WeaponLord

WeaponLord - SNES, Genesis (1995)


As popular as swords and sorcery seems to be among video game developers, there is a surprising lack of Conan the Barbarian-style thematics. There are a few games that flirt with it, but other than the early fighter Barbarian, the Rastan series, and a couple of others, it’s few and far between. WeaponLord is a strong exception. If it wasn’t made with a fondness for Conan, then certainly with a commitment to faithfully replicate the movie’s atmosphere. So expect plenty of roided-to-the-gills muscle men with huge swords, scantily clad (and equally roided-up) women, and loin cloths. There is no lack of overly dramatic wording that seems like those narrations from Conan the Barbarian. This would be embarrassing in any other game, but given the theme, it works quite well and genuinely benefits the game’s presentation.

SNES

WeaponLord was published by Namco and developed by Visual Concepts. If that name seems familiar, the studio became part of Sega in the Dreamcast Era was later bought by Take Two, where it was made into 2K Sports. (WeaponLord co-designer Stephen Chiang in the meantime went to the competition at Electronic Arts and got in charge of the EA Sports Line.) Before WeaponLord, Visual Concepts also made Clay Fighter, which plays nothing like it. Amazingly, the WeaponLord project, then still called “Melee”, was initiated by Ken Lobb (Killer Instinct), but he left the team early on. Namco went the extra mile to make this game look nice, so they commissioned British comic book illustrator Simon Bisley to draw the cover and provide other artwork.
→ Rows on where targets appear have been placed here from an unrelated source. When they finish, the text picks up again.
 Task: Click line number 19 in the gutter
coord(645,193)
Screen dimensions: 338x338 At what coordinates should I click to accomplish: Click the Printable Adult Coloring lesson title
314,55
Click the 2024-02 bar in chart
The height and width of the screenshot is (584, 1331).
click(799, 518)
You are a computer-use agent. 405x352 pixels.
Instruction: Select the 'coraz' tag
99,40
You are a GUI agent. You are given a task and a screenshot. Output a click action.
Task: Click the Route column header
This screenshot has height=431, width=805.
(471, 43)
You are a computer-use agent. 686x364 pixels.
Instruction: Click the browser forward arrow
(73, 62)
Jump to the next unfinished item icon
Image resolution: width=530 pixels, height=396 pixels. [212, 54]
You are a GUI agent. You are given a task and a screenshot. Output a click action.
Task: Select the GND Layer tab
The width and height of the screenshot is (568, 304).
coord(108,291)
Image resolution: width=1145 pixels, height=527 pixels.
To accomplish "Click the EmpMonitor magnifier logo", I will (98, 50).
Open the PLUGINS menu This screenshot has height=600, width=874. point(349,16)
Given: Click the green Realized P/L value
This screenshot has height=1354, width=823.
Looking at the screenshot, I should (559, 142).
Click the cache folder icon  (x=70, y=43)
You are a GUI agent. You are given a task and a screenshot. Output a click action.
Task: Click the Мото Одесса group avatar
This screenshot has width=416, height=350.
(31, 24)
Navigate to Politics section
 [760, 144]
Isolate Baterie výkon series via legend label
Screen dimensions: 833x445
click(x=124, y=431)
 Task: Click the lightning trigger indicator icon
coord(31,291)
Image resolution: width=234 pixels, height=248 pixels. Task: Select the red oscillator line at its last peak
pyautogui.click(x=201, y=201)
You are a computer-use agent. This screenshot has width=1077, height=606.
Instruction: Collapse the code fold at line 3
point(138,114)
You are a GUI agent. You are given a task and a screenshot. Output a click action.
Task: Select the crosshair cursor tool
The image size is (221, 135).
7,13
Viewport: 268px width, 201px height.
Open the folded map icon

The plot in goes like this: Decades into his rule, the Demonlord Zarak is told by a seer that there will be a child born that night beneath a eclipse called the Warrior’s Moon. In adulthood this child will defeat Zarak and end his reign. Rather than simply kill each child born that night and avoid this potential problem, he opts to wait and face his foreseen death. 25 years later the Demon, not afraid to meet his destiny, plans a grand tournament of champions, promising the winner obscene wealth. Six contestants, each born beneath the Warrior’s Moon, emerge to the highest ranks of the tournament on a collision course with destiny.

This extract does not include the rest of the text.